■ Aangeleverd materiaal:
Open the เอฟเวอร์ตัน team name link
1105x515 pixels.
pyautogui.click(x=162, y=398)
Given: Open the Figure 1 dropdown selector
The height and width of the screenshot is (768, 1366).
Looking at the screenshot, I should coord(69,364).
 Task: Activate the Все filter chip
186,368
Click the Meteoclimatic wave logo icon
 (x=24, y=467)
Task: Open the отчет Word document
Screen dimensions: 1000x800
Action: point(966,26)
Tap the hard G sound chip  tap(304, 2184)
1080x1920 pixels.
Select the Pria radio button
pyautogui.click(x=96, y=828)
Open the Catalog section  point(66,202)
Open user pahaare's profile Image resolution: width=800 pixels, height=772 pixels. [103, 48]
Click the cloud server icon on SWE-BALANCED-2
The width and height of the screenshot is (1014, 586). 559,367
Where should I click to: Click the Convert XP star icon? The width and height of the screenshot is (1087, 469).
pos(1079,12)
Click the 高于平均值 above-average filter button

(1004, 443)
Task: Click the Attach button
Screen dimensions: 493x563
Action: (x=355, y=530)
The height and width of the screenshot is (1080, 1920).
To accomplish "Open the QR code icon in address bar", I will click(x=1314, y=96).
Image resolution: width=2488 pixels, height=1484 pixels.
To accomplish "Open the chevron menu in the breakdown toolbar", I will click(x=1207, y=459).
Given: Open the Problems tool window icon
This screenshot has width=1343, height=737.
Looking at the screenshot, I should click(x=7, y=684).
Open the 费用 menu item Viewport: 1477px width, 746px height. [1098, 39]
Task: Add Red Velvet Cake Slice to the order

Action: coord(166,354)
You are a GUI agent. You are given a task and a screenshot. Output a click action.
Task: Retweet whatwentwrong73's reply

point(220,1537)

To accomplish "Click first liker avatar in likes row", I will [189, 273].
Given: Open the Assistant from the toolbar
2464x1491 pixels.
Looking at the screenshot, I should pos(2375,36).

■ Wat wordt gevraagd:
Neem het gedeelte van het materiaal hierboven ongewijzigd over, van de regel die "Given: Open the Problems tool window icon" bevat tot en met het einde van het materiaal. Beide grenzen horen erbij.

■ Volledig antwoord:
Given: Open the Problems tool window icon
This screenshot has width=1343, height=737.
Looking at the screenshot, I should click(x=7, y=684).
Open the 费用 menu item Viewport: 1477px width, 746px height. [1098, 39]
Task: Add Red Velvet Cake Slice to the order

Action: coord(166,354)
You are a GUI agent. You are given a task and a screenshot. Output a click action.
Task: Retweet whatwentwrong73's reply

point(220,1537)

To accomplish "Click first liker avatar in likes row", I will [189, 273].
Given: Open the Assistant from the toolbar
2464x1491 pixels.
Looking at the screenshot, I should pos(2375,36).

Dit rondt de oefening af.